• [EXTRACT PROVIDED]:
Gaza has been under relentless bombardment and attack. Last Saturday (18 Nov), an MSF staff’s relative died and another one was injured in an attack on an MSF convoy trying to evacuate 137 people - the Palestinian staff members of the medical organisation and their families. MSF condemns in the strongest terms this deliberate attack and calls again to urgently allow the evacuation of its staff, as well as of thousands of other people trapped by fighting and living in extremely dire conditions in northern Gaza.
At 9:00 am local time that day, an MSF convoy composed of five cars, all clearly marked with MSF identification, left the MSF premises including guesthouse, office, outpatient clinic located near Al-Shifa hospital. The convoy was transporting 137 MSF Palestinian staff members and their families who have been trapped under fire because of ongoing fighting since 11 November. Among the people in the convoy, 65 were children. The MSF vehicles headed to southern Gaza for a safer place for the staff and their families.
MSF had informed both parties to the conflict of this movement, and the convoy also went through the itinerary indicated by the Israeli army and reached Salah Al Deen street, along with other civilians trying to leave the area.
Despite the information shared with the Israeli army, the convoy was not allowed to cross the last checkpoint near Wadi Gaza for hours. Shots were later heard by our staff, pushing them to turn back out of fear and to head back to MSF premises, located around 7 kms from the checkpoint. On their way back, the convoy was attacked in Al-Wehda street near the junction of Said Al A’as Street, near the MSF office - two of the MSF cars were deliberately hit.

• [Stored data]:
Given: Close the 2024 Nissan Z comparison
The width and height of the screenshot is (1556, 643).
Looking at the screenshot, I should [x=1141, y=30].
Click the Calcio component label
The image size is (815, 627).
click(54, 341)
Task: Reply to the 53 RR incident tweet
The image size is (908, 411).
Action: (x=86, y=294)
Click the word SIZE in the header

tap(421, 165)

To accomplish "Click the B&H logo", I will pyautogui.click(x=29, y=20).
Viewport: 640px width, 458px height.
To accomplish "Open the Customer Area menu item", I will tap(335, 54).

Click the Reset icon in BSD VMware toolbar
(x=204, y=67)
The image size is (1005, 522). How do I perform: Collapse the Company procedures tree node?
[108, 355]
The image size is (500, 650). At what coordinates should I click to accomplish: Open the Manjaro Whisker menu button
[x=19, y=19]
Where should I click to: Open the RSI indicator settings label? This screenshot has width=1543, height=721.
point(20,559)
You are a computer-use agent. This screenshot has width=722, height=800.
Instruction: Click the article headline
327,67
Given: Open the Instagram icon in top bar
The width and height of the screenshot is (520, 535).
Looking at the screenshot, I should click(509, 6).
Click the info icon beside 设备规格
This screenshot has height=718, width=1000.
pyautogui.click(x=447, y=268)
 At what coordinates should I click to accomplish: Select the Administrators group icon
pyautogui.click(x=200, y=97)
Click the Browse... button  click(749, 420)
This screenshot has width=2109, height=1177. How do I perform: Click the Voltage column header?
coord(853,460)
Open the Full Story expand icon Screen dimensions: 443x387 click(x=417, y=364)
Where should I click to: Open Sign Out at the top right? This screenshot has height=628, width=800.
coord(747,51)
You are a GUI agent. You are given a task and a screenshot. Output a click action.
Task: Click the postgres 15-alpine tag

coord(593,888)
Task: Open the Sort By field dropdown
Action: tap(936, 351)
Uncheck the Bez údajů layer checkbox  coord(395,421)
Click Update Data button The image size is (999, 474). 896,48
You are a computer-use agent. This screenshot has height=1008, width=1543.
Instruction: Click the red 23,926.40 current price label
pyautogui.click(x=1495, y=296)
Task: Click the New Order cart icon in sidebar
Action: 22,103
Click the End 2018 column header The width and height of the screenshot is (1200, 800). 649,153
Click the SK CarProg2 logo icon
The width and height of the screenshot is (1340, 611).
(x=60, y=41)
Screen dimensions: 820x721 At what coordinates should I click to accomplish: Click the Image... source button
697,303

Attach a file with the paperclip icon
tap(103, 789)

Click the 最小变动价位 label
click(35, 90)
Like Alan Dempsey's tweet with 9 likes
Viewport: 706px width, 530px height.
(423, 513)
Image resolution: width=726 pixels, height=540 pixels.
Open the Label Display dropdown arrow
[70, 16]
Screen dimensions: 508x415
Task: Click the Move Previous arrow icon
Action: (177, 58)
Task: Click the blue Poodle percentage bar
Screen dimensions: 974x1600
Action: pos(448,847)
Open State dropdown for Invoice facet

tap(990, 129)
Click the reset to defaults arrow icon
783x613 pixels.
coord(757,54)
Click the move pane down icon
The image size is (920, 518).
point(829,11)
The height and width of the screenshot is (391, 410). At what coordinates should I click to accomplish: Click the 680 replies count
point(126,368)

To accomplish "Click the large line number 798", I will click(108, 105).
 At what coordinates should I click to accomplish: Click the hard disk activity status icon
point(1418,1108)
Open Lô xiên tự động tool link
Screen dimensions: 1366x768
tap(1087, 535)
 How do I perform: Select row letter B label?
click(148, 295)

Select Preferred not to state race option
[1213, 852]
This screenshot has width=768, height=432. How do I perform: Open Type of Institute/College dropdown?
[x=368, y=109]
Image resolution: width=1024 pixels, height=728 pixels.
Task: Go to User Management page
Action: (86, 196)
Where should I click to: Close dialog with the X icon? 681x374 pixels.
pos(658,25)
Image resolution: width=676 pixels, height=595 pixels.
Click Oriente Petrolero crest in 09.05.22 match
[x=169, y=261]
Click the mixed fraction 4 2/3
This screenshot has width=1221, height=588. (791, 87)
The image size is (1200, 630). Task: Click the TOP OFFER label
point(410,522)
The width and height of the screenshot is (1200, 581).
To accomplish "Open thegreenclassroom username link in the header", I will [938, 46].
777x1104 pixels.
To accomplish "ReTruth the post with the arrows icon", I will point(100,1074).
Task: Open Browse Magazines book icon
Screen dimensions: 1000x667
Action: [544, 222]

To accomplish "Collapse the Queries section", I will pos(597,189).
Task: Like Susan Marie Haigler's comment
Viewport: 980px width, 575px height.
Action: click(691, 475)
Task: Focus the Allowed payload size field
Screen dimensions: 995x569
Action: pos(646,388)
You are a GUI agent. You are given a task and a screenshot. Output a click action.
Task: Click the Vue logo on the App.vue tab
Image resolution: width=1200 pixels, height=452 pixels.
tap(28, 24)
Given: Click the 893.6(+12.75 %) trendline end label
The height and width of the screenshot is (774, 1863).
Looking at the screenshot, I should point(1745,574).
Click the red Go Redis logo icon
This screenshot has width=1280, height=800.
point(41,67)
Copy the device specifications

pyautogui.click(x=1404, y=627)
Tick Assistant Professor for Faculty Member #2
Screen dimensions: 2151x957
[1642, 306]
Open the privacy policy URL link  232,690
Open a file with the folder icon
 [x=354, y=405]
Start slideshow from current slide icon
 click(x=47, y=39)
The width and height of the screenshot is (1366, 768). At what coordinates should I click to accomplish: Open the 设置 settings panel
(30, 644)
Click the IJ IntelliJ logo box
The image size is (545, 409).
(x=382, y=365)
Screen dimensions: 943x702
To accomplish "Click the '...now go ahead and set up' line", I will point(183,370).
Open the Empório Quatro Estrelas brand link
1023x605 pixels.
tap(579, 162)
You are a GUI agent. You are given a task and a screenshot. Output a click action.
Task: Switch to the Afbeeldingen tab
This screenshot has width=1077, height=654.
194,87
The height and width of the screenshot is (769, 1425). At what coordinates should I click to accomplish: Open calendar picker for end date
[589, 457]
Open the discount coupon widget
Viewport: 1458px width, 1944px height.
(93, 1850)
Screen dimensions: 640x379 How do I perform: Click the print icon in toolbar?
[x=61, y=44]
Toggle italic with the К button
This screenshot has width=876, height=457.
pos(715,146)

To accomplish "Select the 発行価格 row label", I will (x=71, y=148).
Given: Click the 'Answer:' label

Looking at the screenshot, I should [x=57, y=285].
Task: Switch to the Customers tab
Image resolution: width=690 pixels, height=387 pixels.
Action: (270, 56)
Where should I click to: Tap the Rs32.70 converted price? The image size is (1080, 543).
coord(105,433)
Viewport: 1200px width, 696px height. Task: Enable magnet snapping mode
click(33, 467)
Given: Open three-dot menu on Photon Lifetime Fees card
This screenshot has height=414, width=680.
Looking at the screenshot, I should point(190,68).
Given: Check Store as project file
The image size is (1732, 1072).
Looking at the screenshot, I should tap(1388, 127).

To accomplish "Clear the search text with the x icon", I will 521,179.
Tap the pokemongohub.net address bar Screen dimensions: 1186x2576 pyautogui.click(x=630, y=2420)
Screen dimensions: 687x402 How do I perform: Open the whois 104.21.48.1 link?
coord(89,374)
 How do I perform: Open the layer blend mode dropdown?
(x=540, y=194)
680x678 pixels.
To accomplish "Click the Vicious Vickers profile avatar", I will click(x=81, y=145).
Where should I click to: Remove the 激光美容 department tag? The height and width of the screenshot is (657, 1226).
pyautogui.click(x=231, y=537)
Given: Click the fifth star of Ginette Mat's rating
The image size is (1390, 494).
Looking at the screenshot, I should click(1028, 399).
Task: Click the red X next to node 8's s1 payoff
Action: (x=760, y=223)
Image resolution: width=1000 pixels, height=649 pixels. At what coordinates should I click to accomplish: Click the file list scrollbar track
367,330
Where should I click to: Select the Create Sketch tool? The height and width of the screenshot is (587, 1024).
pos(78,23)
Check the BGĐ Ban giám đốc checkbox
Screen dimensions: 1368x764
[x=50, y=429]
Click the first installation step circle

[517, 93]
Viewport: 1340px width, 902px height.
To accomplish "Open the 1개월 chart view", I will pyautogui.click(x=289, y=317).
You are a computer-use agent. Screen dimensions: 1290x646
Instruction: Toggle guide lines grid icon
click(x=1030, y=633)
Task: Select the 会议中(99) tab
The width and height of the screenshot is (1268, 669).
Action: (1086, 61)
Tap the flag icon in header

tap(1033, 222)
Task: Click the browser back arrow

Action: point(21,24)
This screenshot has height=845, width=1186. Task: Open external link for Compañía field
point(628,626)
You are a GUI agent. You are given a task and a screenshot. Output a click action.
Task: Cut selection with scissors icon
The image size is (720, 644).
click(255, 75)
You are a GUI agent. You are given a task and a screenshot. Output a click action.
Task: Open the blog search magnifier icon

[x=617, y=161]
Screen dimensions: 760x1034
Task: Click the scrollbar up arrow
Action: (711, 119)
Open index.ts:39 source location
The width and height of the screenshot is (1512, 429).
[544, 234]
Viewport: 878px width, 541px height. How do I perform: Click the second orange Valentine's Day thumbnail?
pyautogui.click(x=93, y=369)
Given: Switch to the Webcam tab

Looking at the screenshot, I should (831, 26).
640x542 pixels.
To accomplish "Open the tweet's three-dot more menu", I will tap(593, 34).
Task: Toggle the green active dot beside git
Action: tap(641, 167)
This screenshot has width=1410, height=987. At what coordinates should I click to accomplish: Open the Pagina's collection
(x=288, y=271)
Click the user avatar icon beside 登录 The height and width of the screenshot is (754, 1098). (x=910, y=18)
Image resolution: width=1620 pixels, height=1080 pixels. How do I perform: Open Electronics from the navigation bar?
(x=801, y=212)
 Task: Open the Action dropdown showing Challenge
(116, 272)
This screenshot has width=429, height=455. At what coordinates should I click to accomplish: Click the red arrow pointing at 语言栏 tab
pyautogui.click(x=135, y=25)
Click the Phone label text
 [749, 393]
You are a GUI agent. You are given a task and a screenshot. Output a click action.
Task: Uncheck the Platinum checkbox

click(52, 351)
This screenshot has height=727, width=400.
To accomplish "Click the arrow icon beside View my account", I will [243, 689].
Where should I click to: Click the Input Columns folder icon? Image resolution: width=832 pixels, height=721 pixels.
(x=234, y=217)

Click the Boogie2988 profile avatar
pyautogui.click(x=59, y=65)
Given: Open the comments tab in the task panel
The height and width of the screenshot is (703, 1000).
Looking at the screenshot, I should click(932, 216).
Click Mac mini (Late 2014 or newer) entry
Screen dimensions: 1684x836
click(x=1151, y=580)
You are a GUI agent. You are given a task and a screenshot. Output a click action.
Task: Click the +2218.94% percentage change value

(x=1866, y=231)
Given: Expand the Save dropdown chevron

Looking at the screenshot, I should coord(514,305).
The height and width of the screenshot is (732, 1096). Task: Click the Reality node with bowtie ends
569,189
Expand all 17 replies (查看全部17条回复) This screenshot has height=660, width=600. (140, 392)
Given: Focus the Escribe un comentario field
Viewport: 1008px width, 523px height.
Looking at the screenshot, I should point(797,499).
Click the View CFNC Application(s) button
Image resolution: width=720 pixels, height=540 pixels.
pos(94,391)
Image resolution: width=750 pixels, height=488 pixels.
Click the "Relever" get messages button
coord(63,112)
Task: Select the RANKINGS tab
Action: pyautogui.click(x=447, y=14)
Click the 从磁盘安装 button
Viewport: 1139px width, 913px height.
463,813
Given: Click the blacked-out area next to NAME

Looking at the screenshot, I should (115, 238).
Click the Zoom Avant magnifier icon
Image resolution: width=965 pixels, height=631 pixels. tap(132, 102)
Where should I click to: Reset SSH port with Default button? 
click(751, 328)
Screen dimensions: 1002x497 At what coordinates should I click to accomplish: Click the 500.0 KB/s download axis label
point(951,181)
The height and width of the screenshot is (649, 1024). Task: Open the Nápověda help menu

• [PROBLEM DETAILS]: Reproduce verbatim the passage of the account of the MSF convoy attack between "At 9:00 am local" and "staff and their families.", inclusive.

• [ANSWER SECTION]:
At 9:00 am local time that day, an MSF convoy composed of five cars, all clearly marked with MSF identification, left the MSF premises including guesthouse, office, outpatient clinic located near Al-Shifa hospital. The convoy was transporting 137 MSF Palestinian staff members and their families who have been trapped under fire because of ongoing fighting since 11 November. Among the people in the convoy, 65 were children. The MSF vehicles headed to southern Gaza for a safer place for the staff and their families.